Texto de origem
O Menino Maluquinho

Publicado em 08/04/2024 as 14:07

Amigos, dobrei a curva da estrada. Inexorável! Todos dobram! Para uns, os sinos dobram; para outros, nem tanto. Para os malucos da vida, aqueles que a dignificaram, deram sentido à noite do mundo, desconfio que os sinos continuam dobrando, como, por exemplo, Rauzilto, o maluco beleza; Ariano Suassuna, o gênio das reflexões humoradas, o homem que entendia os doidos, um perfeito menino maluquinho.

Se tempo atrás, a coisa sempre foi difícil, entretanto, havia legiões de malucos belezas que sonhavam e lutavam por um novo mundo. Hoje, nos dias atuais, os burros e os pastos se tronaram realidade - que me perdoem os ilustres animais pela comparação. É a época do Neo “disso e daquilo”, do Pós-moderno, onde tudo é verdade e é mentira, a crença tomo o lugar das reflexões e o “politicamente correto” destrói o humor crítico e desconstrutor das falsas seriedades. O pragmatismo e a chatice se entronizaram. É presentismo do “novo” que varre o passado para a lixeira, restando pessoas sem raizes, soltas no mundo do consumismo, trabalhadores precarizados, entregues a própria sorte e a ganância do capital. Não estão convencidos? Comprem os livros de auto-ajuda que logo vão ficar ricos, pelo menos, no pensamento, pois, como dizem os “ajudadores” do neoliberal, “querer é poder”, bastando deixar a preguiça de lado.

Material fornecido
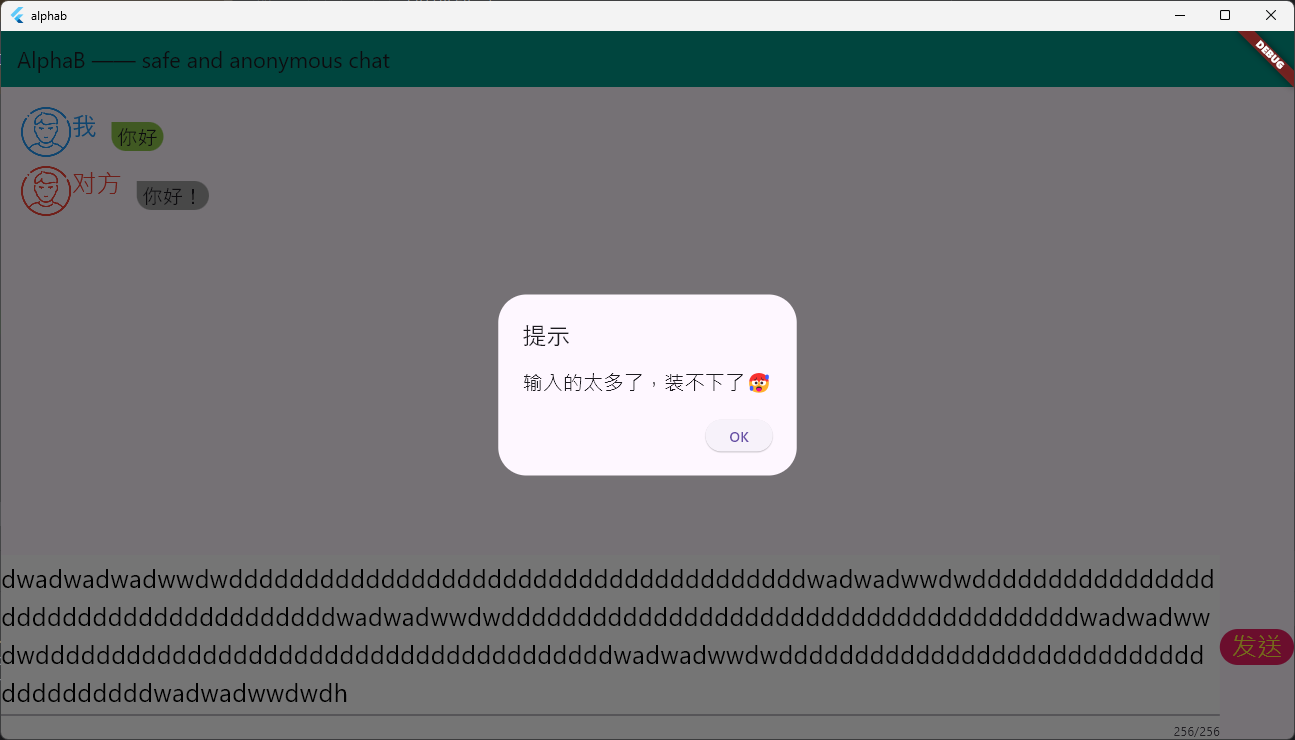This screenshot has width=1295, height=740.
Task: Click the 我 sender name label
Action: pyautogui.click(x=84, y=127)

Desafio
Reescreva o trecho do texto iniciado por "Publicado em 08/04/2024" e estendido até "perfeito menino maluquinho.", substituindo "sinos" por "badalos".

Resposta ao exercício
Publicado em 08/04/2024 as 14:07

Amigos, dobrei a curva da estrada. Inexorável! Todos dobram! Para uns, os badalos dobram; para outros, nem tanto. Para os malucos da vida, aqueles que a dignificaram, deram sentido à noite do mundo, desconfio que os badalos continuam dobrando, como, por exemplo, Rauzilto, o maluco beleza; Ariano Suassuna, o gênio das reflexões humoradas, o homem que entendia os doidos, um perfeito menino maluquinho.